青白い顔で深い眠りについている翠は簡素なワンピースの寝間着を纏っているが、胸元にあるベアートゥスを示す魔法草の花はクッキリと浮かび上がり、その存在を主張していた。


「・・・・・・これはどういうことなのでしょう?」


義姉上が兄上に珍しくも困惑が手に取るようにわかる声音で問いかける。兄上も額に手をあて、現状を何とか頭の中で整理しようとしている。


「・・・・・・取り敢えず、儂達だけではわからないこともある。信頼出来る魔法草の研究員を呼んで調べるしかなかろう」


兄上の言葉に、その場の誰もが言葉を発さずに深く頷いた。








研究員が調べたことを議会で話し合い、出た結論は、


【今回の負傷兵達のことは、翠が目覚めたら確認を行って、翠のこれからの待遇を変える】


ということだった。翠が眠り込んでいる以上、話など訊けはしない。


何よりも皆が不思議に思っていることは、翠がもし負傷兵達の傷を癒した場合、ベアートゥスの痣が散った形になっていないのは可笑しいのだ。元々、翠の存在自体が歴史にない異例尽くめのことなので、判断が非常に難しい。しかし一方で、その裏にある研究者が語った夢物語そのものな推測論は、各国の王族や重鎮に希望を仄かに灯らせていた。

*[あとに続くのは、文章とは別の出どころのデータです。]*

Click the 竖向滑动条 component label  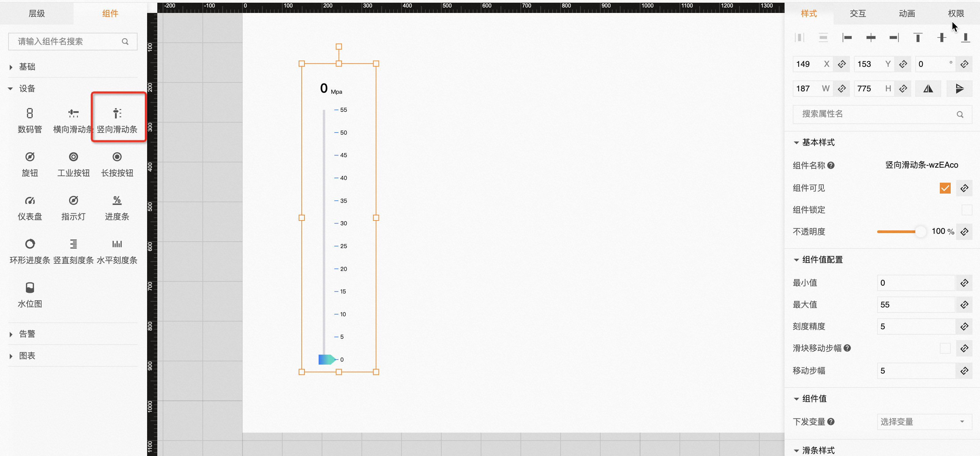click(117, 129)
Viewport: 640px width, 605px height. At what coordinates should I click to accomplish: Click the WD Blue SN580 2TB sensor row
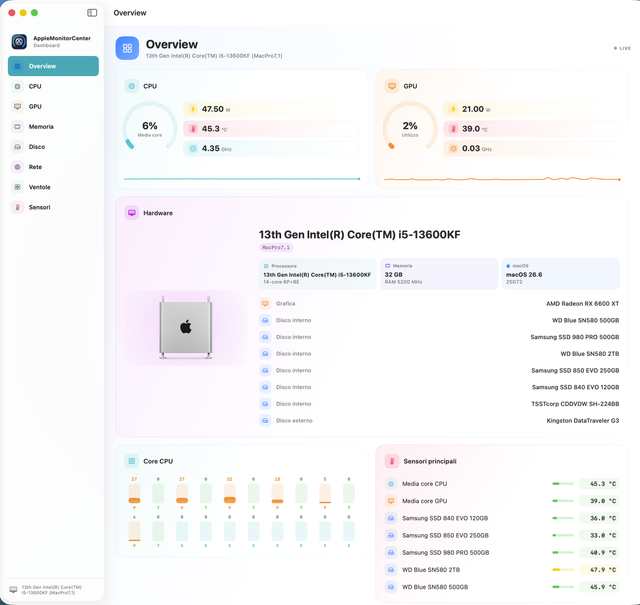502,569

だが、そんなささやかな希望に横槍を入れてくる人物がいた。翠を非難して引き籠っていた者達を担ぎ上げて扇動しているのはテカルド侯爵。


次男とはいえ、息子が不祥事を起こしたのに表立っての咎めがなかったのは、娘であるフィアナ嬢がベアートゥスであったためだ。それなのに、息子の失態で異世界から引き摺り込まれてきた幼い少女が娘と同じベアートゥスであるなど、認められもしなければ、最悪、家の威信や誇りが失墜してしまう恐れがある。


テカルド侯爵達は、その推測論に、


「翠をもう1度神殿に赴かせて祈らせなければ、ただの夢物語だ」


と激しく主張した。兄上と義姉上、甥夫婦が表に出せない感情は、お付きのサザリやクインティ、シュレーが目線で威嚇していたが。








翠が目覚めたのは、眠り込んでから5日後のことだった。


姿見で、自分の胸元に浮かび上がっているベアートゥスの痣に驚いて、大声を出したところを医師が駆け付けたらしい。

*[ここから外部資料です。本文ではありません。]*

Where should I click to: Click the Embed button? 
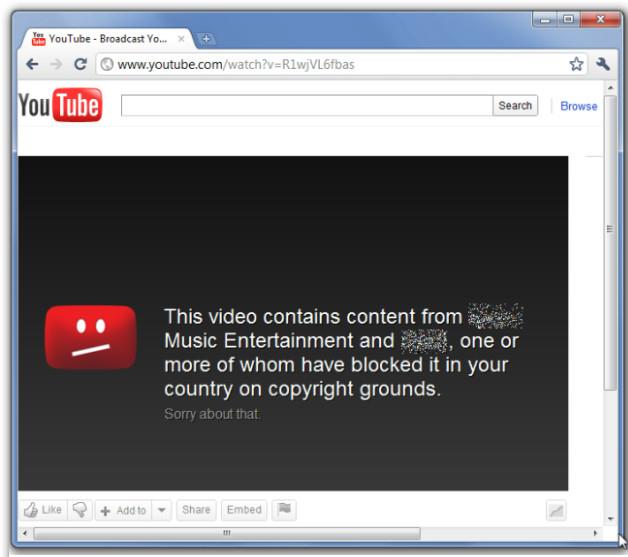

自分達はすぐに翠に事のあらましを話し、翠が願ったことがやはり負傷兵達の傷が治ることであると確認すると、義姉上が翠に共に神殿に再度赴いてほしい、と頼んだ。翠は途惑っているものの、自身の身に何が起きたのか知りたい、という気持ちのほうが強かったのだろう。義姉上の言葉に力強く頷いた。


その際は自分も共に行くことを決めていたため、翠を安心させるように頭を撫でると、翠は真っ赤になってベッドの中に潜り込んだ。その微笑ましい姿を見ながら、アエネアは策を巡らしていた。








もしも翠が、研究者達の希望のような推測論を実現し得る存在ならば・・・・・・。